▶ Data for processing:
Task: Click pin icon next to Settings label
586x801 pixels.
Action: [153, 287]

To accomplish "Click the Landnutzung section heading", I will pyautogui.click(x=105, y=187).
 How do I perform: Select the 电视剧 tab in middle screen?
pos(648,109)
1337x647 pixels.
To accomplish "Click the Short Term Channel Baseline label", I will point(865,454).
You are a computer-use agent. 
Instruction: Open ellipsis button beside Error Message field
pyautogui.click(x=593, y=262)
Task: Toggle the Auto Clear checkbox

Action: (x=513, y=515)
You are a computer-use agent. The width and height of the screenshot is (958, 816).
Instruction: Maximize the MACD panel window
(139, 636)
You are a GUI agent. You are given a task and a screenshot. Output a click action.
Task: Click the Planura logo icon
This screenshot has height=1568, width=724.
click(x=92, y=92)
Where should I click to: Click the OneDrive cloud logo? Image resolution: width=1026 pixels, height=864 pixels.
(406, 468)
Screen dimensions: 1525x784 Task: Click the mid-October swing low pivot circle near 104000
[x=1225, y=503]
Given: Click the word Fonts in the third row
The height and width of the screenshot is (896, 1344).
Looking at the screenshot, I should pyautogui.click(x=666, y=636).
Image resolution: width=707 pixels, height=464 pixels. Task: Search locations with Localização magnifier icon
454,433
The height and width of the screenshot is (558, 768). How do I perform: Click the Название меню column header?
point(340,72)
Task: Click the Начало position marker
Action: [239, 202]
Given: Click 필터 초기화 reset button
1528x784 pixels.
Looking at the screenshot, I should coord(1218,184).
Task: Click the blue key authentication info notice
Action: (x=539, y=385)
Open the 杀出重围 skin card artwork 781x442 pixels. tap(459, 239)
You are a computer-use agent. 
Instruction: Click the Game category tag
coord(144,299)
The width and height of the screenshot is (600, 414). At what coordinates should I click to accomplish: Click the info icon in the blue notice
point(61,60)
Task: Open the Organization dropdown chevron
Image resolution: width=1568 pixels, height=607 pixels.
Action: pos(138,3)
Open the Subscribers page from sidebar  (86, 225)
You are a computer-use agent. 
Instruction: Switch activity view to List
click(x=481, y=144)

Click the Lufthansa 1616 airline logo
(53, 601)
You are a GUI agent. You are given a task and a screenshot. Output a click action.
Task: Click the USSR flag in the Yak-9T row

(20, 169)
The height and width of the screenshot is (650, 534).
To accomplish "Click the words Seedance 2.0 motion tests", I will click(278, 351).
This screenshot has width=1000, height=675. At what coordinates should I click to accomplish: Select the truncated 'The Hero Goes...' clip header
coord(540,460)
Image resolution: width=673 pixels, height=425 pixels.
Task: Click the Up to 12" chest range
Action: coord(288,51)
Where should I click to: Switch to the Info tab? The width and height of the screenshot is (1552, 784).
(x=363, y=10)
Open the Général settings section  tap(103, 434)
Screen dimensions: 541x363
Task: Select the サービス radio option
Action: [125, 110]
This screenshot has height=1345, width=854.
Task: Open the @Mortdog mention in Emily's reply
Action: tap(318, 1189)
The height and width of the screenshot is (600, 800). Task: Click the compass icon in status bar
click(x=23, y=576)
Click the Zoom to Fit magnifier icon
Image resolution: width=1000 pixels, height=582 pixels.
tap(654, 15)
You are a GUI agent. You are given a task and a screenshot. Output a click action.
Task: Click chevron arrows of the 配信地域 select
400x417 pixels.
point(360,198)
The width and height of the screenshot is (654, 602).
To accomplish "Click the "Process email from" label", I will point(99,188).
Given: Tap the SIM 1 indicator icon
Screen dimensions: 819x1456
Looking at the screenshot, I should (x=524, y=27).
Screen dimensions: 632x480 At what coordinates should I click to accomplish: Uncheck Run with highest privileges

▶ Work order:
Please repeat each entry. Keep every word the same.

▶ Final answer:
Task: Click pin icon next to Settings label
586x801 pixels.
Action: [153, 287]

To accomplish "Click the Landnutzung section heading", I will pyautogui.click(x=105, y=187).
 How do I perform: Select the 电视剧 tab in middle screen?
pos(648,109)
1337x647 pixels.
To accomplish "Click the Short Term Channel Baseline label", I will point(865,454).
You are a computer-use agent. 
Instruction: Open ellipsis button beside Error Message field
pyautogui.click(x=593, y=262)
Task: Toggle the Auto Clear checkbox

Action: (x=513, y=515)
You are a computer-use agent. The width and height of the screenshot is (958, 816).
Instruction: Maximize the MACD panel window
(139, 636)
You are a GUI agent. You are given a task and a screenshot. Output a click action.
Task: Click the Planura logo icon
This screenshot has height=1568, width=724.
click(x=92, y=92)
Where should I click to: Click the OneDrive cloud logo? Image resolution: width=1026 pixels, height=864 pixels.
(406, 468)
Screen dimensions: 1525x784 Task: Click the mid-October swing low pivot circle near 104000
[x=1225, y=503]
Given: Click the word Fonts in the third row
The height and width of the screenshot is (896, 1344).
Looking at the screenshot, I should pyautogui.click(x=666, y=636).
Image resolution: width=707 pixels, height=464 pixels. Task: Search locations with Localização magnifier icon
454,433
The height and width of the screenshot is (558, 768). How do I perform: Click the Название меню column header?
point(340,72)
Task: Click the Начало position marker
Action: [239, 202]
Given: Click 필터 초기화 reset button
1528x784 pixels.
Looking at the screenshot, I should coord(1218,184).
Task: Click the blue key authentication info notice
Action: (x=539, y=385)
Open the 杀出重围 skin card artwork 781x442 pixels. tap(459, 239)
You are a computer-use agent. 
Instruction: Click the Game category tag
coord(144,299)
The width and height of the screenshot is (600, 414). At what coordinates should I click to accomplish: Click the info icon in the blue notice
point(61,60)
Task: Open the Organization dropdown chevron
Image resolution: width=1568 pixels, height=607 pixels.
Action: pos(138,3)
Open the Subscribers page from sidebar  (86, 225)
You are a computer-use agent. 
Instruction: Switch activity view to List
click(x=481, y=144)

Click the Lufthansa 1616 airline logo
(53, 601)
You are a GUI agent. You are given a task and a screenshot. Output a click action.
Task: Click the USSR flag in the Yak-9T row

(20, 169)
The height and width of the screenshot is (650, 534).
To accomplish "Click the words Seedance 2.0 motion tests", I will click(278, 351).
This screenshot has width=1000, height=675. At what coordinates should I click to accomplish: Select the truncated 'The Hero Goes...' clip header
coord(540,460)
Image resolution: width=673 pixels, height=425 pixels.
Task: Click the Up to 12" chest range
Action: coord(288,51)
Where should I click to: Switch to the Info tab? The width and height of the screenshot is (1552, 784).
(x=363, y=10)
Open the Général settings section  tap(103, 434)
Screen dimensions: 541x363
Task: Select the サービス radio option
Action: [125, 110]
This screenshot has height=1345, width=854.
Task: Open the @Mortdog mention in Emily's reply
Action: tap(318, 1189)
The height and width of the screenshot is (600, 800). Task: Click the compass icon in status bar
click(x=23, y=576)
Click the Zoom to Fit magnifier icon
Image resolution: width=1000 pixels, height=582 pixels.
tap(654, 15)
You are a GUI agent. You are given a task and a screenshot. Output a click action.
Task: Click chevron arrows of the 配信地域 select
400x417 pixels.
point(360,198)
The width and height of the screenshot is (654, 602).
To accomplish "Click the "Process email from" label", I will point(99,188).
Given: Tap the SIM 1 indicator icon
Screen dimensions: 819x1456
Looking at the screenshot, I should (x=524, y=27).
Screen dimensions: 632x480 At what coordinates should I click to accomplish: Uncheck Run with highest privileges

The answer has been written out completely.